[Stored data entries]
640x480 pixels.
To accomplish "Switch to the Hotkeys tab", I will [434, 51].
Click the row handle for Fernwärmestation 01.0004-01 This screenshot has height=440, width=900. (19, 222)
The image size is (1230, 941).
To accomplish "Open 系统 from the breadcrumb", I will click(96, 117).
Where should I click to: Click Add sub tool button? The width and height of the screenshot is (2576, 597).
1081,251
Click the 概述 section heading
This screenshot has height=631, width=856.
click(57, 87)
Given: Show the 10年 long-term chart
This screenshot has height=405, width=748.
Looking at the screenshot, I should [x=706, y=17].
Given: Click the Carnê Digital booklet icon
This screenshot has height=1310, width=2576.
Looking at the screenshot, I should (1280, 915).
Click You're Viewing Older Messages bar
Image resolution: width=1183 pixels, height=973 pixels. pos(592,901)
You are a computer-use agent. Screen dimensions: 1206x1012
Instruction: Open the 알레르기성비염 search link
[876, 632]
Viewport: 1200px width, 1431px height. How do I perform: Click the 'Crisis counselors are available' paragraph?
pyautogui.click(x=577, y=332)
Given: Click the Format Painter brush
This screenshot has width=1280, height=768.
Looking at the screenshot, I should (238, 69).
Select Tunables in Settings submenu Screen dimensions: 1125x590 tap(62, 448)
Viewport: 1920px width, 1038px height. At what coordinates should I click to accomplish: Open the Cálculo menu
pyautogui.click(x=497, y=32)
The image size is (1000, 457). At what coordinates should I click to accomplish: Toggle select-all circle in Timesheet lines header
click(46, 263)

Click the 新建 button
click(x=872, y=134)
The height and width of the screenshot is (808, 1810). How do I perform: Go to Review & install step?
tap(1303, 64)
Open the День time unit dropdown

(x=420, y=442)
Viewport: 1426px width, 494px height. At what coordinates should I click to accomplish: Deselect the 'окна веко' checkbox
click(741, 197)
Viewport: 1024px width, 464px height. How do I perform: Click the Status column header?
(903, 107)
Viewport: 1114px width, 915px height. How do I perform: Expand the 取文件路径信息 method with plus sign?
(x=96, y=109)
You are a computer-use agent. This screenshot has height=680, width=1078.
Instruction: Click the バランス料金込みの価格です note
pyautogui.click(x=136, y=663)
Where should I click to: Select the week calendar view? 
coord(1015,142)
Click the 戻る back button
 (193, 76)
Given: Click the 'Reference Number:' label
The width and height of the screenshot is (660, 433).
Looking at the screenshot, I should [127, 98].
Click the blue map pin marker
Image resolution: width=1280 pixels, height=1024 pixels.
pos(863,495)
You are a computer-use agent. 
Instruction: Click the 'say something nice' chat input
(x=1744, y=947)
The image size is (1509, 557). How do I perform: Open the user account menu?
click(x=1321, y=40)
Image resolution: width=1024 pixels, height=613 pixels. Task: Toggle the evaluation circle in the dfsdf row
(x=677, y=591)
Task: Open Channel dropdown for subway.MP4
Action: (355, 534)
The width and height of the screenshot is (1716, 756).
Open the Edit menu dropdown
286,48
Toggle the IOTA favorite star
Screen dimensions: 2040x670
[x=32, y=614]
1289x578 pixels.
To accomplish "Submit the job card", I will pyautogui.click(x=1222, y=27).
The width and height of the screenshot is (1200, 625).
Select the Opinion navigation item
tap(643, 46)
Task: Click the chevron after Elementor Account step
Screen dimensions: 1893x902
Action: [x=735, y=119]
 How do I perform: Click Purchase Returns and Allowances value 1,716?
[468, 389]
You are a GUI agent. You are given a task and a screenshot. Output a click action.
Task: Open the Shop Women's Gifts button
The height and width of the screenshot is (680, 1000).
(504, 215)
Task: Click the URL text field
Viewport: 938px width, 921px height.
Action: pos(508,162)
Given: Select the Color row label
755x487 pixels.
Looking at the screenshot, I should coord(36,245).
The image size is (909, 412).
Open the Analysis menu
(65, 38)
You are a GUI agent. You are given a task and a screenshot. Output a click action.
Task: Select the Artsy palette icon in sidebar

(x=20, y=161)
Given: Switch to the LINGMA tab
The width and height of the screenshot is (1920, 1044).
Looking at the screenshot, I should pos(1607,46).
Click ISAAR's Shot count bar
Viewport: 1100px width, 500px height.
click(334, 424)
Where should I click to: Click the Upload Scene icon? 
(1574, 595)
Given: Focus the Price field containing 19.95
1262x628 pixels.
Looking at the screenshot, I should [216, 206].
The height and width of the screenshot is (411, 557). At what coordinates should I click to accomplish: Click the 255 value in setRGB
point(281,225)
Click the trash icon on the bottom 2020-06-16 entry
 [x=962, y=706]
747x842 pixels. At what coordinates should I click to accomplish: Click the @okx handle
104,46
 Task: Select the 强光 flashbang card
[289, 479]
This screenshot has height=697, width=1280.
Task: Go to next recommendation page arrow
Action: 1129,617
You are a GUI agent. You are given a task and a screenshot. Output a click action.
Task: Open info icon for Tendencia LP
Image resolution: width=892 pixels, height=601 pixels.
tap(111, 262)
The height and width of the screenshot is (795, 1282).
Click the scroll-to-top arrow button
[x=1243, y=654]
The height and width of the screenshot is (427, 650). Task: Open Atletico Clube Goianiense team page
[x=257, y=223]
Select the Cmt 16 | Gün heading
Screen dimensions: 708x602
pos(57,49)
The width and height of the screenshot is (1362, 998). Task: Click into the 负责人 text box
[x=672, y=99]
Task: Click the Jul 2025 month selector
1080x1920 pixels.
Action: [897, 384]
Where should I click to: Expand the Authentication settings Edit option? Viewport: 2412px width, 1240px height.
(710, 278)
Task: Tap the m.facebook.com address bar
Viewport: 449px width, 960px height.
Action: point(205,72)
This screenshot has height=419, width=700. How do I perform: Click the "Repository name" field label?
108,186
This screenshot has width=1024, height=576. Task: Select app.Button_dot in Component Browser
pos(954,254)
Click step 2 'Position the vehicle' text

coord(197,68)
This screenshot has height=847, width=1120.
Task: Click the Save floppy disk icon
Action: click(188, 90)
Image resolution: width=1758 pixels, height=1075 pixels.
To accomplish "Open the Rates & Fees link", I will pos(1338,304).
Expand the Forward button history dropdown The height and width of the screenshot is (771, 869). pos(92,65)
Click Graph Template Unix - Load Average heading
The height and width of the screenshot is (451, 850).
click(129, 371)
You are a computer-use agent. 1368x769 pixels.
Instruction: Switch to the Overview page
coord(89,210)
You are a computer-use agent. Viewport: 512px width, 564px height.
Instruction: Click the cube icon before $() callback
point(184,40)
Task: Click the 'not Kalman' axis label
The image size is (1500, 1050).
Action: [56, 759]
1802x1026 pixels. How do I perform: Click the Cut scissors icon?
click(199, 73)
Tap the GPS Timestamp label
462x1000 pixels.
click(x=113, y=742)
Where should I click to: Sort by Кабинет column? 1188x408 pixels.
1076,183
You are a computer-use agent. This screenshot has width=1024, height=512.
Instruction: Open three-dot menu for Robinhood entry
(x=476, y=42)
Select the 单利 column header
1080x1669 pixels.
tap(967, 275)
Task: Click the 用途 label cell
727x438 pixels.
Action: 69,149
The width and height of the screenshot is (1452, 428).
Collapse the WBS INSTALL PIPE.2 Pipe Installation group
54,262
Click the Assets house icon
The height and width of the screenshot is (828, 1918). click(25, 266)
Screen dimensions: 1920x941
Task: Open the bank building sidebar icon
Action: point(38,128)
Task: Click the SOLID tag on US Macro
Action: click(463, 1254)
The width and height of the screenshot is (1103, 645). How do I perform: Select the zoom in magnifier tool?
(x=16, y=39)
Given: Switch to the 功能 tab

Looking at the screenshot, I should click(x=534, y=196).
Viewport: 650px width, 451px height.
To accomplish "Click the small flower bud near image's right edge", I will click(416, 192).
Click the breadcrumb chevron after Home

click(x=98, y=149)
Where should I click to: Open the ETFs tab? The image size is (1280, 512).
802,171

* [Work request]
All lines of the data above must be repeated exactly.

* [Task result]
640x480 pixels.
To accomplish "Switch to the Hotkeys tab", I will [434, 51].
Click the row handle for Fernwärmestation 01.0004-01 This screenshot has height=440, width=900. (19, 222)
The image size is (1230, 941).
To accomplish "Open 系统 from the breadcrumb", I will click(96, 117).
Where should I click to: Click Add sub tool button? The width and height of the screenshot is (2576, 597).
1081,251
Click the 概述 section heading
This screenshot has height=631, width=856.
click(57, 87)
Given: Show the 10年 long-term chart
This screenshot has height=405, width=748.
Looking at the screenshot, I should [x=706, y=17].
Given: Click the Carnê Digital booklet icon
This screenshot has height=1310, width=2576.
Looking at the screenshot, I should (1280, 915).
Click You're Viewing Older Messages bar
Image resolution: width=1183 pixels, height=973 pixels. pos(592,901)
You are a computer-use agent. Screen dimensions: 1206x1012
Instruction: Open the 알레르기성비염 search link
[876, 632]
Viewport: 1200px width, 1431px height. How do I perform: Click the 'Crisis counselors are available' paragraph?
pyautogui.click(x=577, y=332)
Given: Click the Format Painter brush
This screenshot has width=1280, height=768.
Looking at the screenshot, I should (238, 69).
Select Tunables in Settings submenu Screen dimensions: 1125x590 tap(62, 448)
Viewport: 1920px width, 1038px height. At what coordinates should I click to accomplish: Open the Cálculo menu
pyautogui.click(x=497, y=32)
The image size is (1000, 457). At what coordinates should I click to accomplish: Toggle select-all circle in Timesheet lines header
click(46, 263)

Click the 新建 button
click(x=872, y=134)
The height and width of the screenshot is (808, 1810). How do I perform: Go to Review & install step?
tap(1303, 64)
Open the День time unit dropdown

(x=420, y=442)
Viewport: 1426px width, 494px height. At what coordinates should I click to accomplish: Deselect the 'окна веко' checkbox
click(741, 197)
Viewport: 1024px width, 464px height. How do I perform: Click the Status column header?
(903, 107)
Viewport: 1114px width, 915px height. How do I perform: Expand the 取文件路径信息 method with plus sign?
(x=96, y=109)
You are a computer-use agent. This screenshot has height=680, width=1078.
Instruction: Click the バランス料金込みの価格です note
pyautogui.click(x=136, y=663)
Where should I click to: Select the week calendar view? 
coord(1015,142)
Click the 戻る back button
 (193, 76)
Given: Click the 'Reference Number:' label
The width and height of the screenshot is (660, 433).
Looking at the screenshot, I should [127, 98].
Click the blue map pin marker
Image resolution: width=1280 pixels, height=1024 pixels.
pos(863,495)
You are a computer-use agent. 
Instruction: Click the 'say something nice' chat input
(x=1744, y=947)
The image size is (1509, 557). How do I perform: Open the user account menu?
click(x=1321, y=40)
Image resolution: width=1024 pixels, height=613 pixels. Task: Toggle the evaluation circle in the dfsdf row
(x=677, y=591)
Task: Open Channel dropdown for subway.MP4
Action: (355, 534)
The width and height of the screenshot is (1716, 756).
Open the Edit menu dropdown
286,48
Toggle the IOTA favorite star
Screen dimensions: 2040x670
[x=32, y=614]
1289x578 pixels.
To accomplish "Submit the job card", I will pyautogui.click(x=1222, y=27).
The width and height of the screenshot is (1200, 625).
Select the Opinion navigation item
tap(643, 46)
Task: Click the chevron after Elementor Account step
Screen dimensions: 1893x902
Action: [x=735, y=119]
 How do I perform: Click Purchase Returns and Allowances value 1,716?
[468, 389]
You are a GUI agent. You are given a task and a screenshot. Output a click action.
Task: Open the Shop Women's Gifts button
The height and width of the screenshot is (680, 1000).
(504, 215)
Task: Click the URL text field
Viewport: 938px width, 921px height.
Action: pos(508,162)
Given: Select the Color row label
755x487 pixels.
Looking at the screenshot, I should coord(36,245).
The image size is (909, 412).
Open the Analysis menu
(65, 38)
You are a GUI agent. You are given a task and a screenshot. Output a click action.
Task: Select the Artsy palette icon in sidebar

(x=20, y=161)
Given: Switch to the LINGMA tab
The width and height of the screenshot is (1920, 1044).
Looking at the screenshot, I should pos(1607,46).
Click ISAAR's Shot count bar
Viewport: 1100px width, 500px height.
click(334, 424)
Where should I click to: Click the Upload Scene icon? 
(1574, 595)
Given: Focus the Price field containing 19.95
1262x628 pixels.
Looking at the screenshot, I should [216, 206].
The height and width of the screenshot is (411, 557). At what coordinates should I click to accomplish: Click the 255 value in setRGB
point(281,225)
Click the trash icon on the bottom 2020-06-16 entry
 [x=962, y=706]
747x842 pixels. At what coordinates should I click to accomplish: Click the @okx handle
104,46
 Task: Select the 强光 flashbang card
[289, 479]
This screenshot has height=697, width=1280.
Task: Go to next recommendation page arrow
Action: 1129,617
You are a GUI agent. You are given a task and a screenshot. Output a click action.
Task: Open info icon for Tendencia LP
Image resolution: width=892 pixels, height=601 pixels.
tap(111, 262)
The height and width of the screenshot is (795, 1282).
Click the scroll-to-top arrow button
[x=1243, y=654]
The height and width of the screenshot is (427, 650). Task: Open Atletico Clube Goianiense team page
[x=257, y=223]
Select the Cmt 16 | Gün heading
Screen dimensions: 708x602
pos(57,49)
The width and height of the screenshot is (1362, 998). Task: Click into the 负责人 text box
[x=672, y=99]
Task: Click the Jul 2025 month selector
1080x1920 pixels.
Action: [897, 384]
Where should I click to: Expand the Authentication settings Edit option? Viewport: 2412px width, 1240px height.
(710, 278)
Task: Tap the m.facebook.com address bar
Viewport: 449px width, 960px height.
Action: point(205,72)
This screenshot has height=419, width=700. How do I perform: Click the "Repository name" field label?
108,186
This screenshot has width=1024, height=576. Task: Select app.Button_dot in Component Browser
pos(954,254)
Click step 2 'Position the vehicle' text

coord(197,68)
This screenshot has height=847, width=1120.
Task: Click the Save floppy disk icon
Action: click(188, 90)
Image resolution: width=1758 pixels, height=1075 pixels.
To accomplish "Open the Rates & Fees link", I will pos(1338,304).
Expand the Forward button history dropdown The height and width of the screenshot is (771, 869). pos(92,65)
Click Graph Template Unix - Load Average heading
The height and width of the screenshot is (451, 850).
click(129, 371)
You are a computer-use agent. 1368x769 pixels.
Instruction: Switch to the Overview page
coord(89,210)
You are a computer-use agent. Viewport: 512px width, 564px height.
Instruction: Click the cube icon before $() callback
point(184,40)
Task: Click the 'not Kalman' axis label
The image size is (1500, 1050).
Action: [56, 759]
1802x1026 pixels. How do I perform: Click the Cut scissors icon?
click(199, 73)
Tap the GPS Timestamp label
462x1000 pixels.
click(x=113, y=742)
Where should I click to: Sort by Кабинет column? 1188x408 pixels.
1076,183
You are a computer-use agent. This screenshot has width=1024, height=512.
Instruction: Open three-dot menu for Robinhood entry
(x=476, y=42)
Select the 单利 column header
1080x1669 pixels.
tap(967, 275)
Task: Click the 用途 label cell
727x438 pixels.
Action: 69,149
The width and height of the screenshot is (1452, 428).
Collapse the WBS INSTALL PIPE.2 Pipe Installation group
54,262
Click the Assets house icon
The height and width of the screenshot is (828, 1918). click(25, 266)
Screen dimensions: 1920x941
Task: Open the bank building sidebar icon
Action: point(38,128)
Task: Click the SOLID tag on US Macro
Action: click(463, 1254)
The width and height of the screenshot is (1103, 645). How do I perform: Select the zoom in magnifier tool?
(x=16, y=39)
Given: Switch to the 功能 tab

Looking at the screenshot, I should click(x=534, y=196).
Viewport: 650px width, 451px height.
To accomplish "Click the small flower bud near image's right edge", I will click(416, 192).
Click the breadcrumb chevron after Home

click(x=98, y=149)
Where should I click to: Open the ETFs tab? The image size is (1280, 512).
802,171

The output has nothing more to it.